Il contratto con la banca irlandese.
Il 3 maggio 2006 la Giunta regionale deliberava di procedere alla negoziazione di un contratto derivato collar con la banca irlandese DePfa Bank Plc, per la copertura di un prestito obbligazionario a tasso variabile di 200 milioni di euro.
“Un contratto capestro – spiega Paccagnella – è assente dal contratto la cosiddetta schedule, ovvero un allegato che dovrebbe specificare le condizioni particolari volute dai contraenti. Non solo: il master agreement (contratto quadro) è stato sottoscritto dopo la conferma del collar. Sono elementi sufficienti per aprire dunque un contenzioso che annulli la tutta la procedura, come ad esempio ha già fatto il Comune di Rimini. Ultima zona d’ombra il modello generale di contratto (Isda) utilizzato dalla banca irlandese: risale al 1992 e già stato sostituito da un modello più preciso nel 2002″.
Uscire dalla voragine.
“In giro per l’Italia ci sono molte Province e Regioni entrate in situazioni debitorie gravi che in qualche misura hanno iniziato un’azione di uscita o di ricontrattazione degli strumenti finanziari.
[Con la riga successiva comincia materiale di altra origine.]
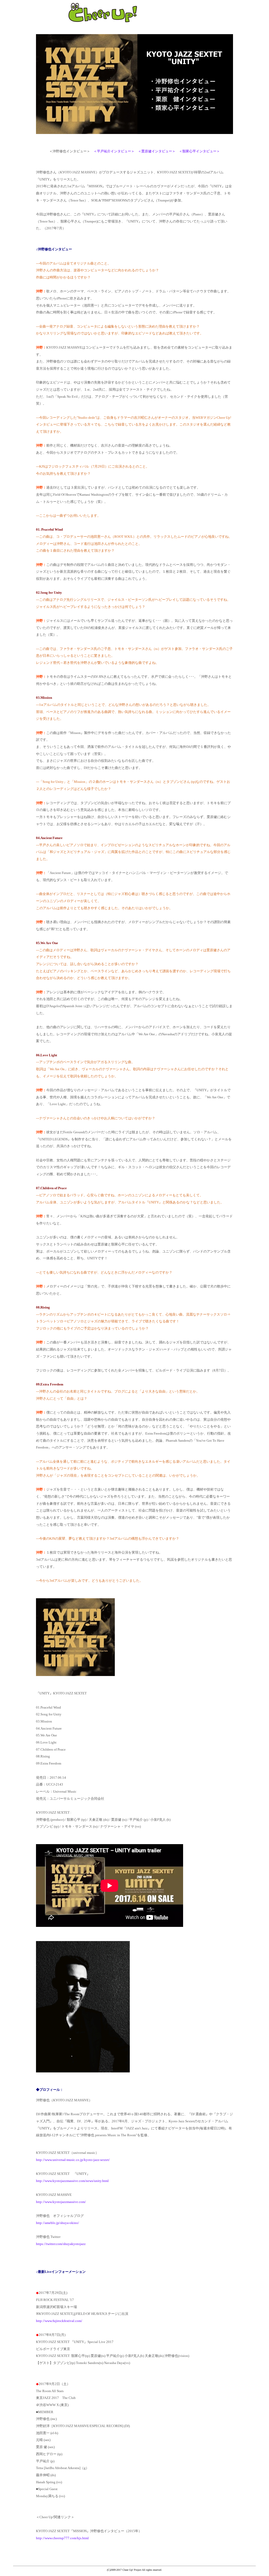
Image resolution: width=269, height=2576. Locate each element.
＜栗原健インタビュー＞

C’è da chiedersi perché il governo veneto non dia analoghi segni di reazione. Zaia, che nel 2006 era vice presidente della Regione, non può chiamarsi fuori dalla partita e lavarsene le mani. Intervenire è invece un atto doveroso: basti pensare che in questi tre anni si è arrivati ad un’esposizione di oneri pari ad una cifra che da sola sarebbe sufficiente per risolvere, ad esempio, l’emergenza gravissima nel settore del trasporto pubblico locale” conclude Paccagnella.
Unica via per uscire da questo pozzo avvelenato, secondo Paccagnella, quello di “intraprendere la strada di un contenzioso con le banche, magari attraverso una class action che coinvolga tutti gli enti pubblici che si trovano nelle stesse condizioni della Regione Veneto. Di sicuro, andando avanti così, si va incontro ad un fallimento che costerà caro ai cittadini”.
Nota a margine del comunicato
*Nello swap collar si crea una sorta di zona franca compresa tra due tassi di riferimento (il cap e il floor) entro il quale l’oscillazione del tasso di interesse non genera alcuna liquidazione di somme in denaro. Se i tassi superano la soglia massima convenzionalmente pattuita, la parte che ha venduto il cap (in questo caso la banca) paga all’altra (in questo caso la Regione Veneto) una somma di denaro. Nel caso in cui i tassi scendano sotto la soglia minima pattuita è invece la parte che ha venduto il floor, ovvero la Regione, a pagare alla banca una posta in denaro.